FIG. 2 depicts an exemplary configuration process 200 suitable for implementation by a multi-tenant system to allow a user to view, modify, edit, or otherwise configure objects within an instance of an application provided by an application server to the user's client device. The various tasks performed in connection with the configuration process 200 may be performed by software, hardware, firmware, or any combination thereof. For illustrative purposes, the following description may refer to elements mentioned above in connection with FIG. 1. In practice, portions of the configuration process 200 may be performed by different elements of the multi-tenant system 100, such as, for example, the application server 102, the application platform 110, the multi-tenant database 130, the virtual application 128, the client device 140 and/or the client application 142. It should be appreciated that the configuration process 200 may include any number of additional or alternative tasks, the tasks need not be performed in the illustrated order and/or the tasks may be performed concurrently, and/or the configuration process 200 may be incorporated into a more comprehensive procedure or process having additional functionality not described in detail herein. Moreover, one or more of the tasks shown and described in the context of FIG. 2 could be omitted from a practical embodiment of the configuration process 200 as long as the intended overall functionality remains intact.

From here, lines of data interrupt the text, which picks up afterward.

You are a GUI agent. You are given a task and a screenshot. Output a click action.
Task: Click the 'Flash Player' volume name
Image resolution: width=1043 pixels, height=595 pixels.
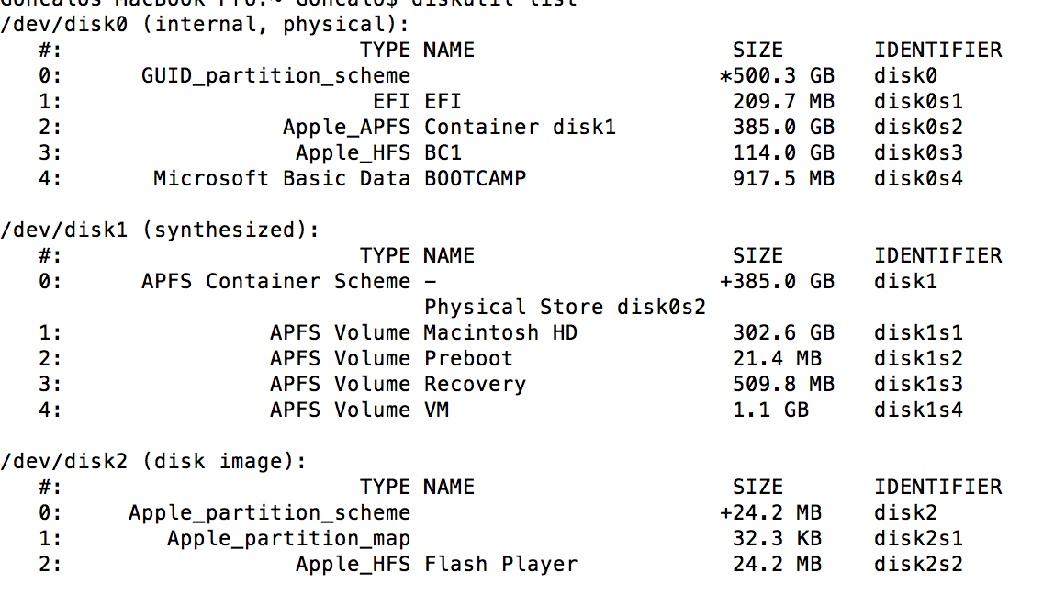[x=500, y=564]

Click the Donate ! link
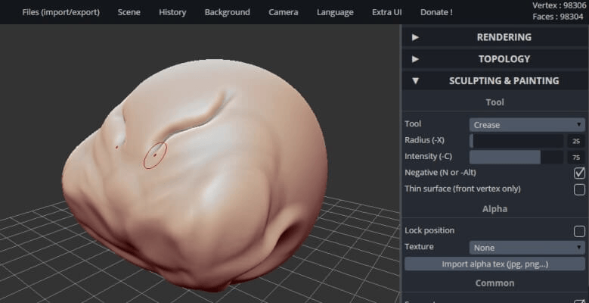coord(436,12)
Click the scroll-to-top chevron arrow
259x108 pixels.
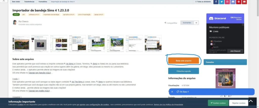[251, 101]
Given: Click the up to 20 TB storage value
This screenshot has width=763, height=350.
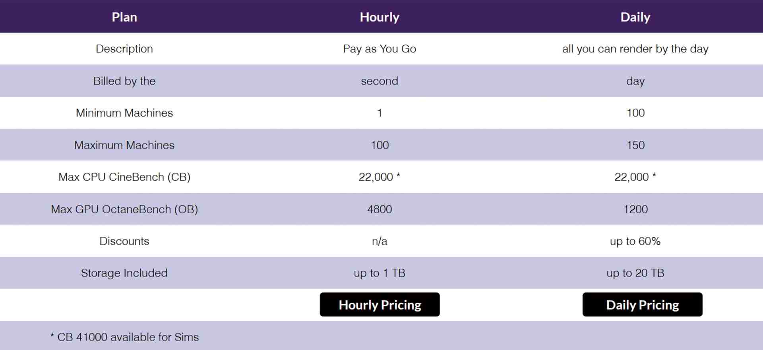Looking at the screenshot, I should [x=635, y=273].
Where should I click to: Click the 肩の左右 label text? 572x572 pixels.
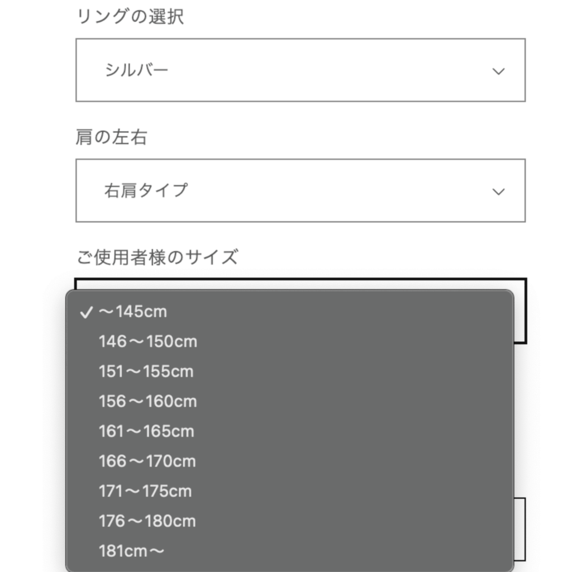click(111, 137)
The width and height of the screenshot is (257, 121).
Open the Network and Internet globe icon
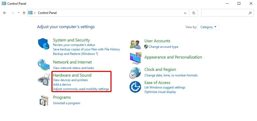coord(44,65)
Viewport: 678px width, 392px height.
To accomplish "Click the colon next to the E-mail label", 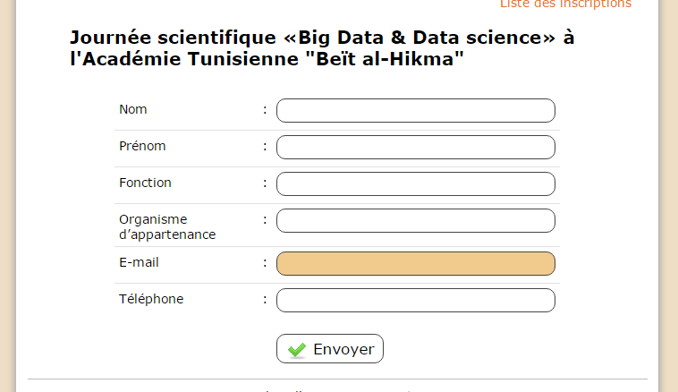I will tap(265, 262).
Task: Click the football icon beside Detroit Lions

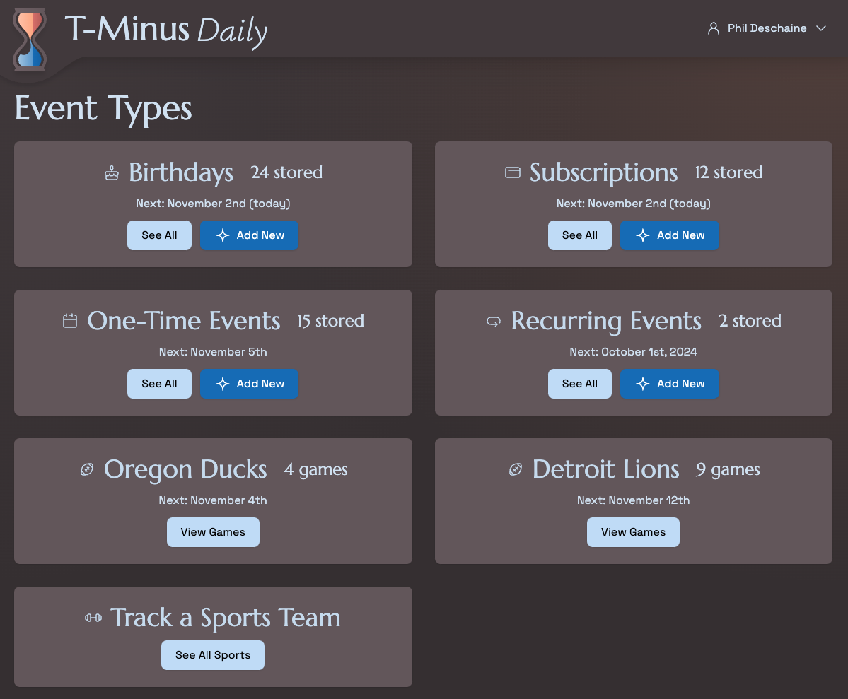Action: (516, 469)
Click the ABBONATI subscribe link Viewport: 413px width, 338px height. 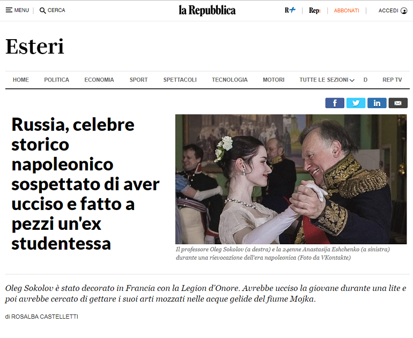(x=346, y=11)
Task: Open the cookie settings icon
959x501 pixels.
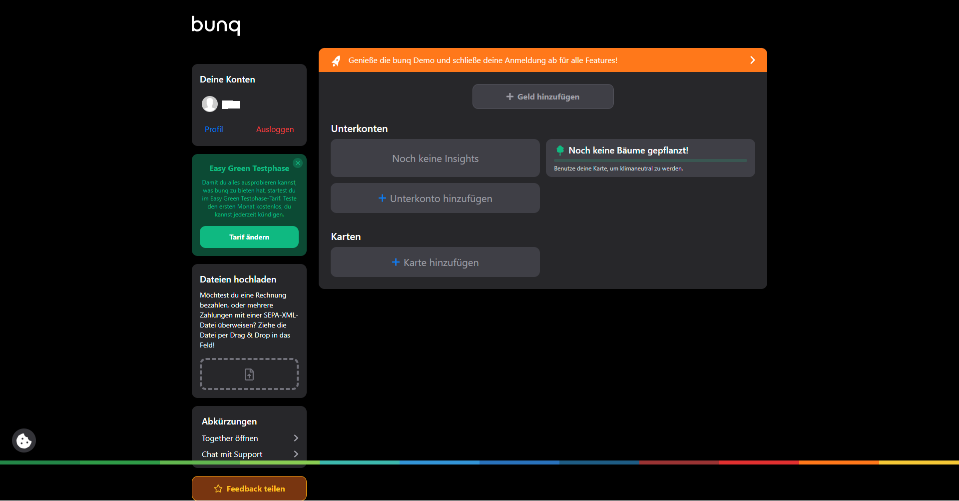Action: click(24, 441)
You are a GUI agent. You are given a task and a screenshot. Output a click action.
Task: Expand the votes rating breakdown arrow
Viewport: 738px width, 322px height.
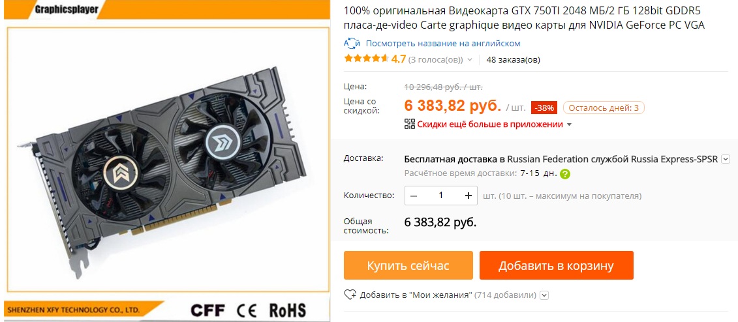click(469, 60)
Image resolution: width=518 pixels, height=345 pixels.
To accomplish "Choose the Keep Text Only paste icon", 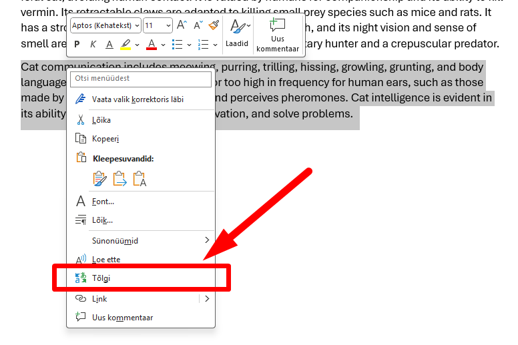I will [140, 178].
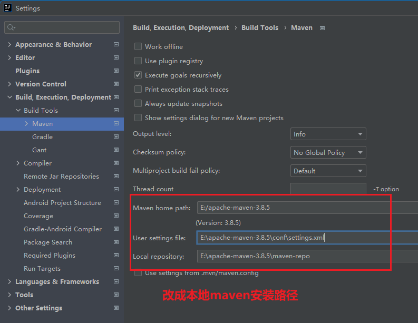This screenshot has height=323, width=418.
Task: Click project settings icon beside Coverage row
Action: [x=116, y=216]
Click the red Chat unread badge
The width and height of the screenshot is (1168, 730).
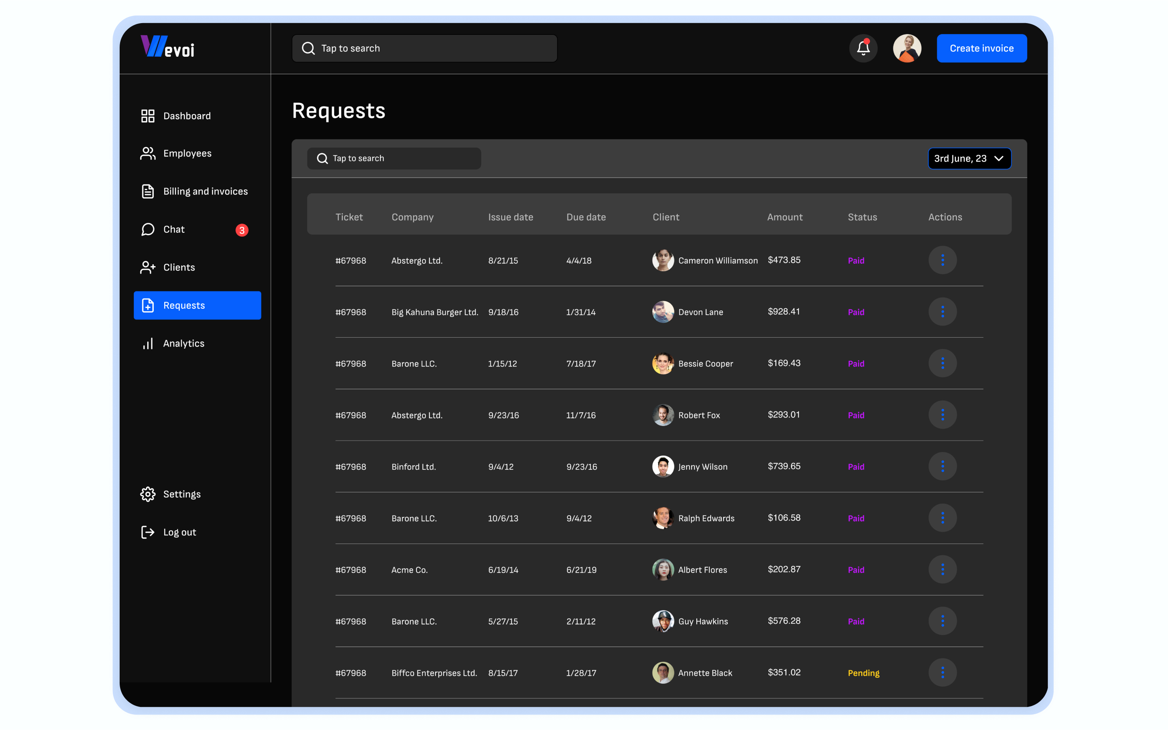(x=242, y=230)
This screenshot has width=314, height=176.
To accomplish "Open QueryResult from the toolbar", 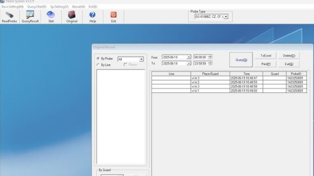I will (x=30, y=16).
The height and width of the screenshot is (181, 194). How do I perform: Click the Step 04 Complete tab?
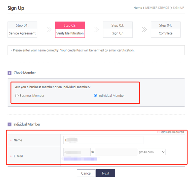click(166, 30)
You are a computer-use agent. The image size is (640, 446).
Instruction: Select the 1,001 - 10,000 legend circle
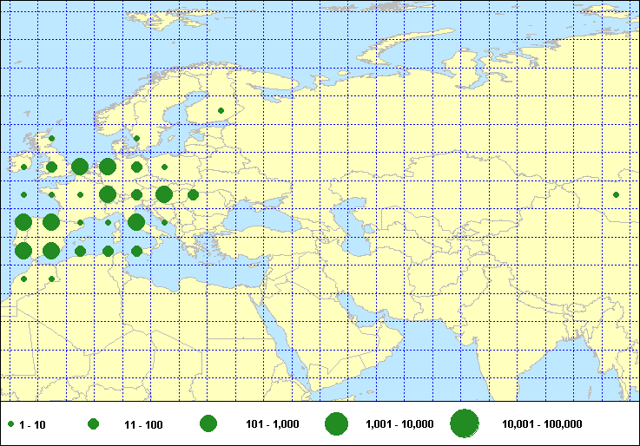click(x=336, y=423)
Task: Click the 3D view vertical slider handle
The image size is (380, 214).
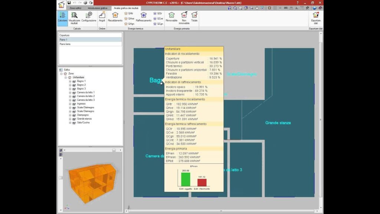Action: click(x=61, y=178)
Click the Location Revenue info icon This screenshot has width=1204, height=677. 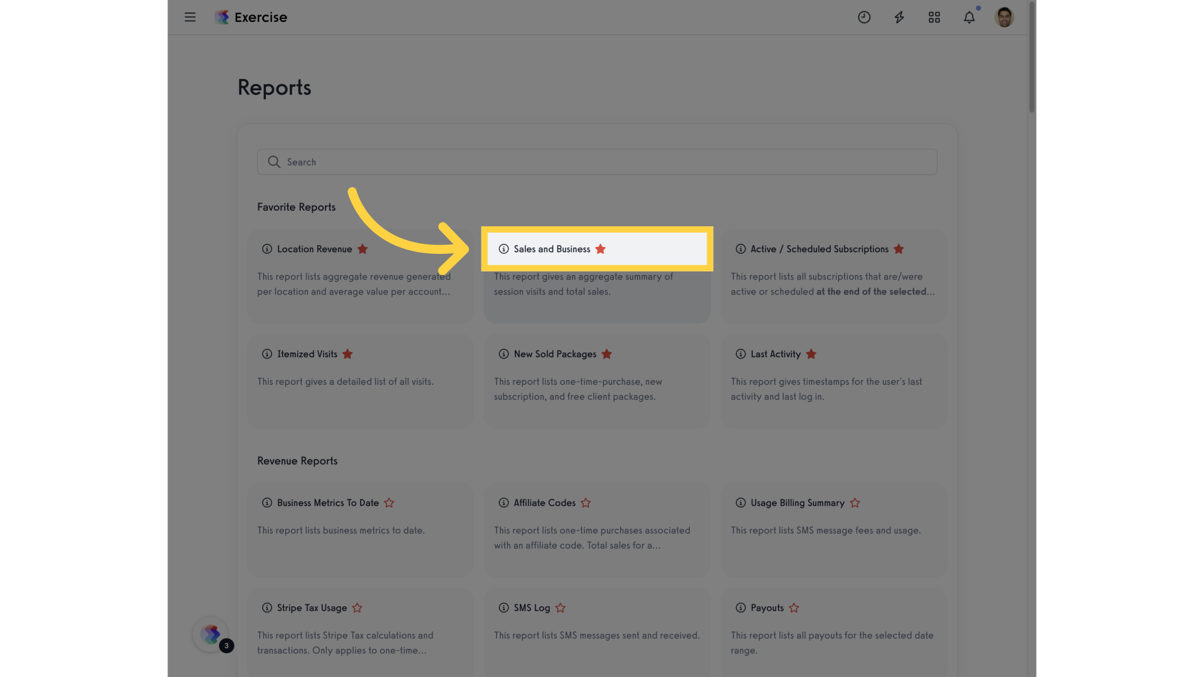coord(267,249)
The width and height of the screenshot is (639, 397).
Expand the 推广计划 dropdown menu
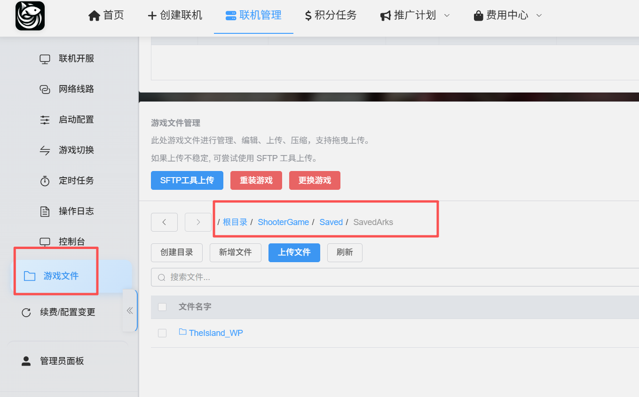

Referring to FIG. 2, and with continued reference to FIG. 1, in an exemplary embodiment, the configuration process 200 begins by presenting or otherwise providing a graphical user interface on a client device that includes a display region corresponding to a database object or another configurable database element (task 202). In an exemplary embodiment, the user of the client device 140 manipulates or otherwise operates the client application 142 to access the application platform 110 and/or the application server 102, wherein the application platform 110 generates an instance of a virtual application 128 that is available to the user of the client device 140 and presents or otherwise displays, within the client application 142, a graphical user interface corresponding to the instance of a virtual application 128. The virtual application 128 may be a standard application available to multiple tenants within the multi-tenant system 100 or a custom application that is only available to the particular user of the client device 140 and/or the user's tenant. In an exemplary embodiment, the GUI for the virtual application 128 provided to the client device 140 is a tabbed interface that includes one or more tabs corresponding to one or more types of standard and/or custom objects 126 in the multi-tenant database 130. The tabbed interface may also include one or more tabs corresponding to standard functions, tables, reports, interfaces and/or features supported by the multi-tenant system 100. As used herein, a tab should be understood as a graphical affordance associated with a particular type of object 126 or a particular feature and/or functionality within the multi-tenant system 100. When a custom object tab or standard object tab is activated or otherwise selected, the application platform 110 and/or virtual application 128 presents or otherwise provides, within a display region of the tabbed interface, a display corresponding to that respective type of object 126. In this regard, the database object display provided in the display region may include GUI elements, data columns and/or fields, and/or other information corresponding to that particular object type, as described in greater detail below in the context of FIG. 3.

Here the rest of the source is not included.